Pi-hole logo

I got a Raspberry Pi 4 for Christmas, although never really had in mind running Pi-hole. I’ve also been playing around with various browsers, which is what actually got me thinking about using Pi-hole. And finally, after a couple of Youtube videos I decided to give Pi-hole a spin for myself, but not on my Raspberry Pi 4, but in a Ubuntu VM on my FreeNAS server!

What is this Pi-hole I hear you ask? Well, it’s a new term for me too, but it’s described as a ‘DNS sinkhole’ which is basically a fancy caching and forwarding DNS (with some additional functionality on top) to block and redirect specific requests against a maintained set of advertising blocking lists, or your own white/black-lists.

It’s also pretty straight forward to configure it as a recursive DNS server which will actually cache and resolve DNS queries itself, rather than going out to the internet to resolve known hosts. It can also be configured to work as a DHCP server, something that would have been useful when I was having problems I blogged about here, but not something I’ve actually configured it for at a minute.

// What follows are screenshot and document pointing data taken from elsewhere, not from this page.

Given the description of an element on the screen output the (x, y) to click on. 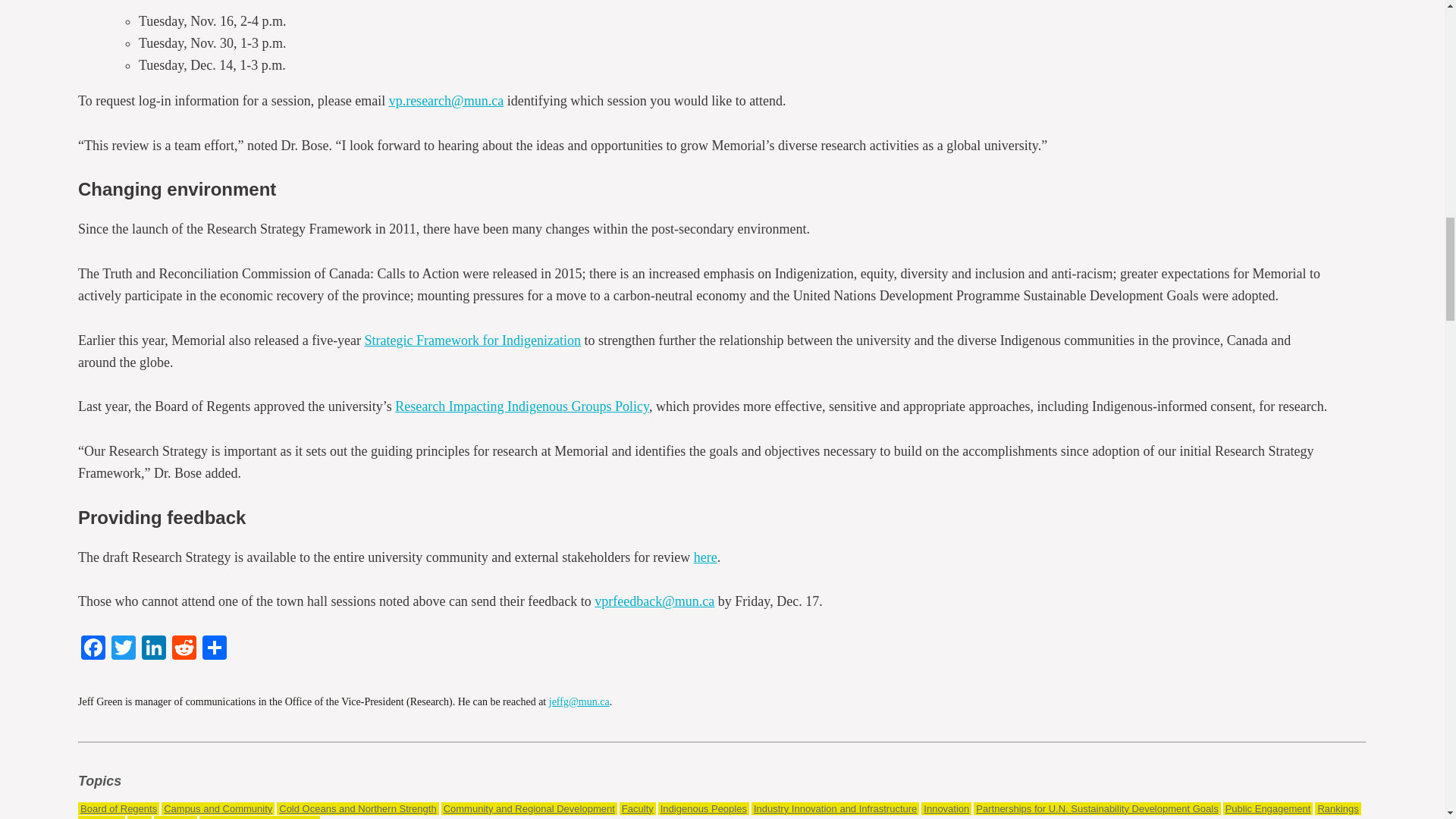
LinkedIn (153, 649)
Reddit (183, 649)
Twitter (122, 649)
Facebook (92, 649)
Given the description of an element on the screen output the (x, y) to click on. 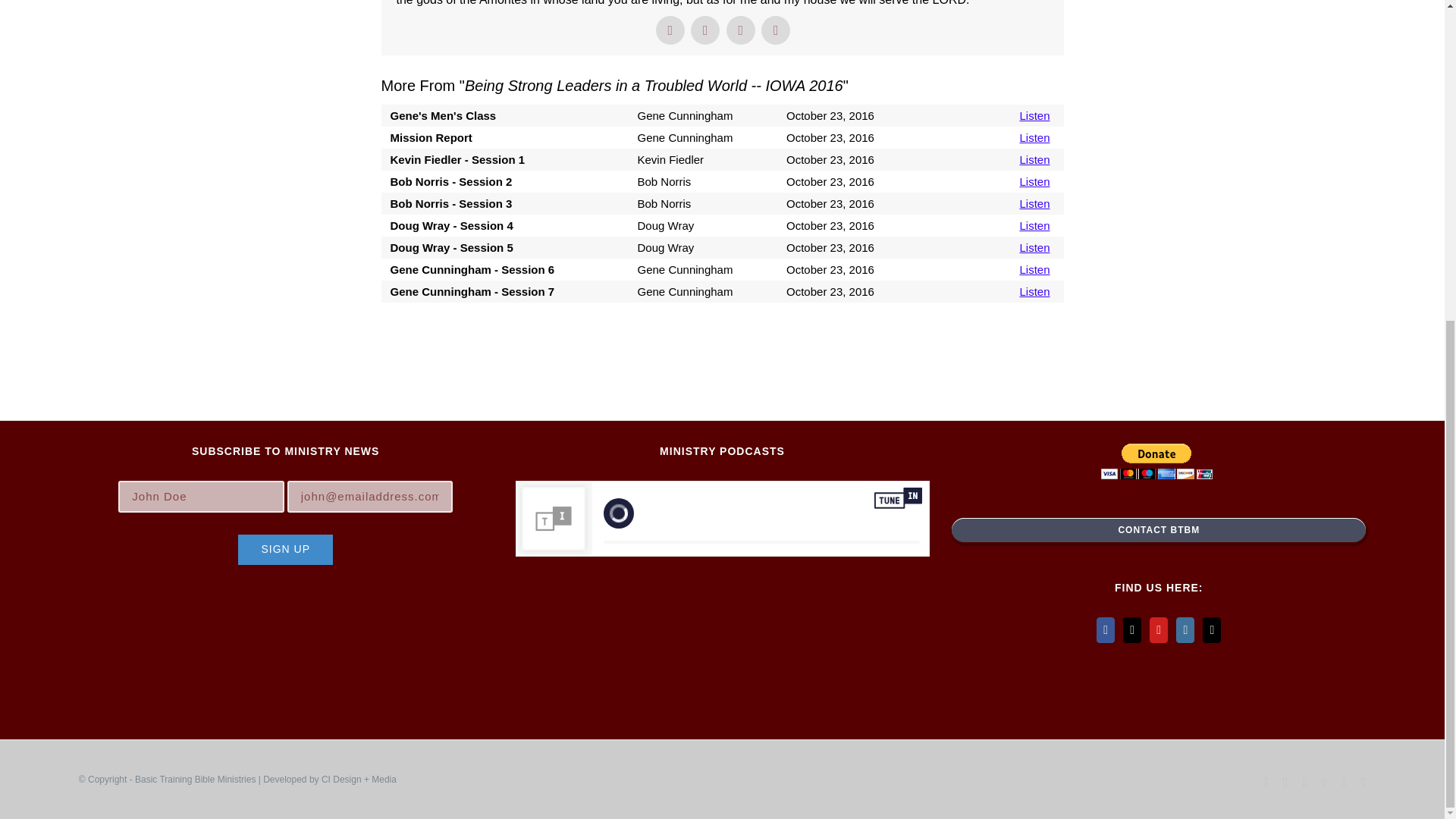
Sign up (284, 549)
Given the description of an element on the screen output the (x, y) to click on. 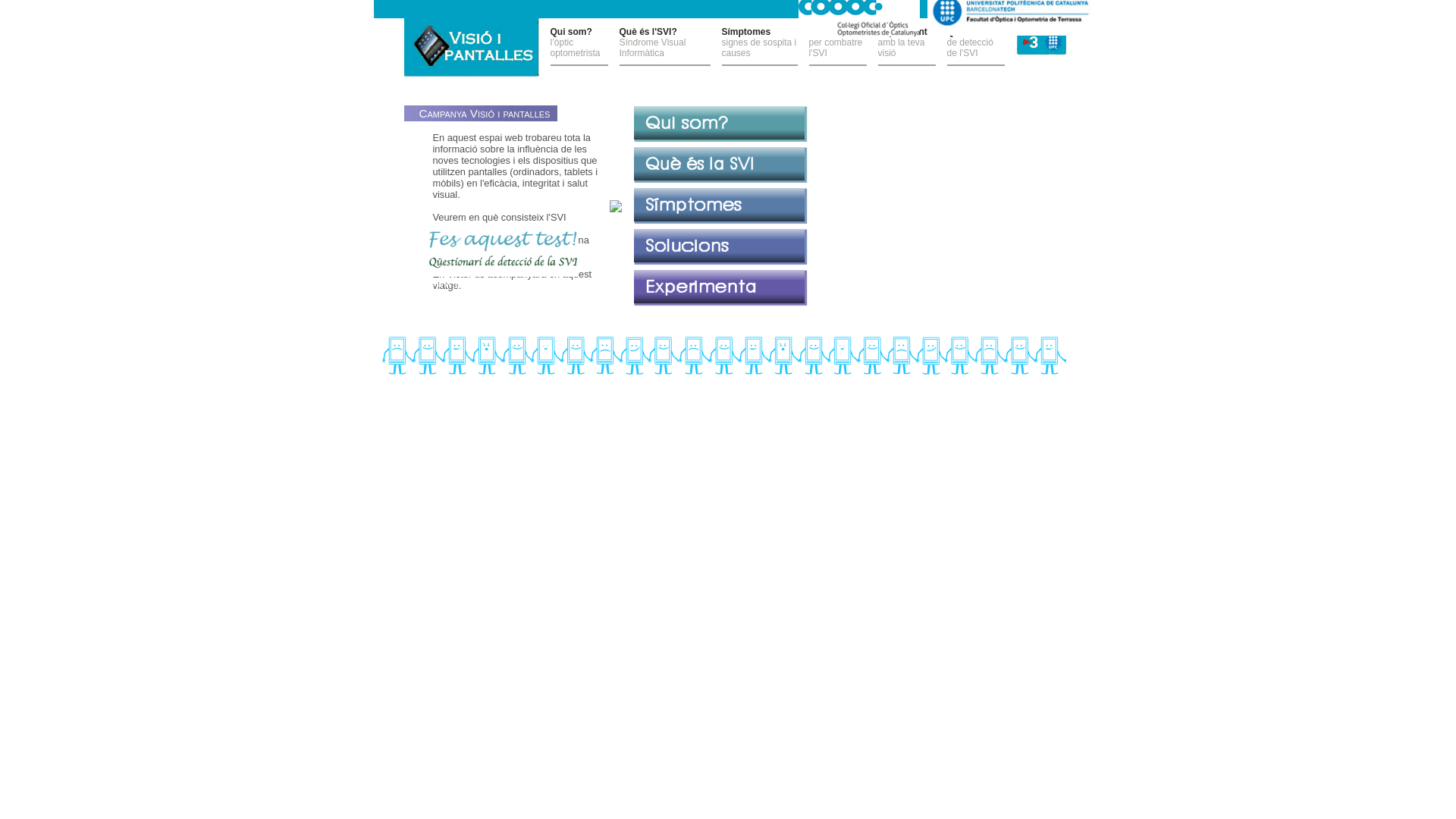
Solucions
per combatre l'SVI Element type: text (837, 45)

The installation itself was pretty straight forward, although it took me a little while to get the new VM up and running with ubuntu 18.4. I’m struggling to remember why now (I actually set this up at the end of last week) but I couldn’t partition/format the virtual disk, which eventually I managed to do.

Once that was done, it was simply a case of configuring the networking using netplan (it needs a static IP address) and configuring root SSH access to make access easier (I still struggle to get a | using the VNC connection). Installing Pi-hole is a single command:

curl -sSL https://install.pi-hole.net | bash

Once complete, you’ll get the password for the admin console, which can be reached at http://IP/admin, and looks something like this:

pi-hole dashboard

As this has been running for a few days, it’s showing some of the basic data, but there’s much more once you’ve logged in. As a test, I’ve only pointed 5 of my devices at the PI-hole DNS server, but it’s working really well so will be configuring things on the router so all traffic is through Pi-hole.

I’d also added the steps to make it a recursive DNS server using unbound. I have a jail configured for unbound which I probably could have used, but it made sense to keep everything together in what’s a pretty lightweight VM. I’ll kill the unbound jail once I’ve got everything set up on the router.

No plans to use it for DHCP at the minute, but it’s nice to know that’s an option depending on what I do with my network later this year.